サカナクション山口一郎・本広克行監督対談 「祭り」を昇華した「揺らぎ」のポップス

左:本広克行、右:山口一郎(Photo by Yoko Yamashita)



「『この映画は、女性が観る映画』と割り切ったんです」本広

─「葛藤」に対してのバランスの取り方という意味では、今作『曇天に笑う』の舞台そのものが「明治時代」という、日本がそれまでの伝統を守り続けるのか、西洋から渡ってきた新しい文化や価値観を取り入れるのか、その狹間で揺れ動いてた頃の話ですよね。

山口:そうそう、まさに。あと、この映画はイケメンしか出てこないですよね?(笑)

本広:原作では女性も出てくるんですけど、それも今回、男の子に変えちゃいました。「この映画は、女性が観る映画」と割り切ったんです。ただただ、かっこいい男の子をズラーッと並べた方が、女の子も楽しんでくれるかなと。案の定、ウチのカミさんも大興奮していましたね(笑)。

山口:「男性をこう描いたら、女性はハマるだろうな」っていう、その感覚を持っているのがモッくんのすごいところだよね。

本広:いわゆる「萌え」ってやつね。そこは今回、すごく勉強しました。というのも、僕らの共通の友人に片山正通さんっていうインテリアデザイナーがいるんですけど、彼の姪っ子が「腐女子」なので、彼女に池袋とか連れて行ってもらって(笑)。「ああ、これが女の子たちの萌えポイントなんだな」っていうのをどんどんインプットしていったんです。例えばキャラクター同士の関係性も、屈折していればいるほど萌えるんですよ。

─主人公と敵対する相手も、単なる悪役じゃなくてすごく魅力的ですよね。好敵手というか。

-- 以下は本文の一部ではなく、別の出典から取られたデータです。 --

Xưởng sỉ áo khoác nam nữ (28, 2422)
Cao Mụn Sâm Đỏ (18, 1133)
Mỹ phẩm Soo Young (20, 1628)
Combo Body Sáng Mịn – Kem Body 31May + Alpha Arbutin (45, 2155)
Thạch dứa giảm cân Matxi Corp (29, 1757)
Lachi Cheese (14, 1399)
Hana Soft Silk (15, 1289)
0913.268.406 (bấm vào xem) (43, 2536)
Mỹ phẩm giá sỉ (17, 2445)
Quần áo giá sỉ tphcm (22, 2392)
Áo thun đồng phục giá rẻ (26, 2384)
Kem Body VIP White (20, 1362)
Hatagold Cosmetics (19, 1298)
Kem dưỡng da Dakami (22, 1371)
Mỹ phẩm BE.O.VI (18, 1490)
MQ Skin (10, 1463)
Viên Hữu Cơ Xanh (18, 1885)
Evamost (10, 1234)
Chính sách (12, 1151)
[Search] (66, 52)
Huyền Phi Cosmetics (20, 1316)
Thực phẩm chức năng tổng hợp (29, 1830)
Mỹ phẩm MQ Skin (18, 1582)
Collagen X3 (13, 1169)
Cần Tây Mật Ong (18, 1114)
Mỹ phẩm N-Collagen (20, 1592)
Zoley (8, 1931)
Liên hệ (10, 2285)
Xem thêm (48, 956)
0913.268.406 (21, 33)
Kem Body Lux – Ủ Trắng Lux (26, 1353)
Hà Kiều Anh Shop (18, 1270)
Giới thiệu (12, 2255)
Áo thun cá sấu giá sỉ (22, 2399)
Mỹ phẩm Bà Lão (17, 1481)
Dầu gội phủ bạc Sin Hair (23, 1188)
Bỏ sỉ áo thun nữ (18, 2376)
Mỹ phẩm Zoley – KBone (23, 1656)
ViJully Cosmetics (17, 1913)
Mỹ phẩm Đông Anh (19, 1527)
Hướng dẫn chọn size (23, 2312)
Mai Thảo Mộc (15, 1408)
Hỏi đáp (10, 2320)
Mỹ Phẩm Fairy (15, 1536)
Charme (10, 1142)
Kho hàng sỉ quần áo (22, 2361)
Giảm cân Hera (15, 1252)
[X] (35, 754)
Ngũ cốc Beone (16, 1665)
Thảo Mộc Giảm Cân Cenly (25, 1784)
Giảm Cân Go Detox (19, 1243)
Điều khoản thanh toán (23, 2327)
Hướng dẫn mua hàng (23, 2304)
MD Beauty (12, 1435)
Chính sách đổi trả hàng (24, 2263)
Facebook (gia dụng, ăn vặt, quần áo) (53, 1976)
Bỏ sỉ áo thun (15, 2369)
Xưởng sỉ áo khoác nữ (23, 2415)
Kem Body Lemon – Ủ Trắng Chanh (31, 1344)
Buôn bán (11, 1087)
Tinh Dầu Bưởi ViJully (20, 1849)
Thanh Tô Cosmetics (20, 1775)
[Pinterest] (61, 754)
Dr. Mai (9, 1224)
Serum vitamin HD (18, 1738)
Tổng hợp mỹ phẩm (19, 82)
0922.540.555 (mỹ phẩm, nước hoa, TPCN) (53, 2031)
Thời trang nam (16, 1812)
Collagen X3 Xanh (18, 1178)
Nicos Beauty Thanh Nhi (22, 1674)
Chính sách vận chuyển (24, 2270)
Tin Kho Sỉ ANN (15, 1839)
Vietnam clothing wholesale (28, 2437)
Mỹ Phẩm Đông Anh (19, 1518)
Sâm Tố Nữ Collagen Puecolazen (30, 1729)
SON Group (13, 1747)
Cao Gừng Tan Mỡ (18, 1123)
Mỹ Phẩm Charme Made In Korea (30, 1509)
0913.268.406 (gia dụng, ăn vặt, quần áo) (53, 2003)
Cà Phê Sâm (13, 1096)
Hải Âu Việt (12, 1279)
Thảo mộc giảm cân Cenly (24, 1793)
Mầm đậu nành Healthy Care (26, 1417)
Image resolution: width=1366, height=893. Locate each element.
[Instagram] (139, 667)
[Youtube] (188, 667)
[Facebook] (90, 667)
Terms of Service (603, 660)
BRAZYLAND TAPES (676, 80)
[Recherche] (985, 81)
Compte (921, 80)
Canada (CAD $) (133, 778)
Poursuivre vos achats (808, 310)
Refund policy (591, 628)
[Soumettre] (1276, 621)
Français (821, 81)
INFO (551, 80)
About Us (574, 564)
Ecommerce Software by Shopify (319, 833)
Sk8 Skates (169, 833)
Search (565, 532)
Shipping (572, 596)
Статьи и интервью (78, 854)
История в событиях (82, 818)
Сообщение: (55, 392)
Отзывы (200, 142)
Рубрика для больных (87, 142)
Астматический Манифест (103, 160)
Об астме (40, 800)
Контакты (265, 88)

本広:おっしゃる通り、ライバルが大好物です(笑)。あと、なるべく二次元の世界観に寄せました。漫画の場合はいろんな部分を簡略化しているんですよ。セリフとか仕草とかでも、分かりやすくカッコ良さを描いた方がいいんです。

山口:だから今作の主題歌「陽炎」を作るときも、そこ気をつけましたよ。福士蒼汰くんに中山優馬くん、とにかくイケメンばっかり出てくるわけだから、主題歌もイケメンであってほしいじゃないですか。そういう意味ではあまりポップでキャッチーにし過ぎないよう気をつけました。

─サカナクションは、大根仁監督の『バクマン。』(2015年公開)でも音楽を担当しているじゃないですか。そのときとはかなりアプローチが違った?

山口:違いましたね。『バクマン』は漫画作家の話で、同じ作り手としての自分の目線と近いものがあったから、割とやりやすかったんです。映画の中のストーリーと、自分たちのバンドのストーリーを掛け合わせた上で、ちゃんと着地させることができたというか。でも今回は、あまり「自分」というものを前面に出さない方がいいのかなと思いました。もう少し匿名性を持たせるというか。

本広:そんなことまで考えてくれてたんだ!

山口:あと、ゴダイゴの“モンキーマジック”みたいな、ちょっと東洋っぽいシンセサウンドを入れたのは、音楽好きへの目配せというか。例えば彼女に連れて来られて観に来た男の子が、最後に「お!」って思ってくれたらいいなって(笑)。ゴダイゴっていいですよね。クラスの中のほとんどの人が聴いている音楽じゃなくて、その中の一人か二人に深く刺さっていくバンドっていうイメージ。そういう、マジョリティの中のマイノリティって、必要な存在だと思うし、残ると思うんです。僕もそこへ行きたいなと思いますね。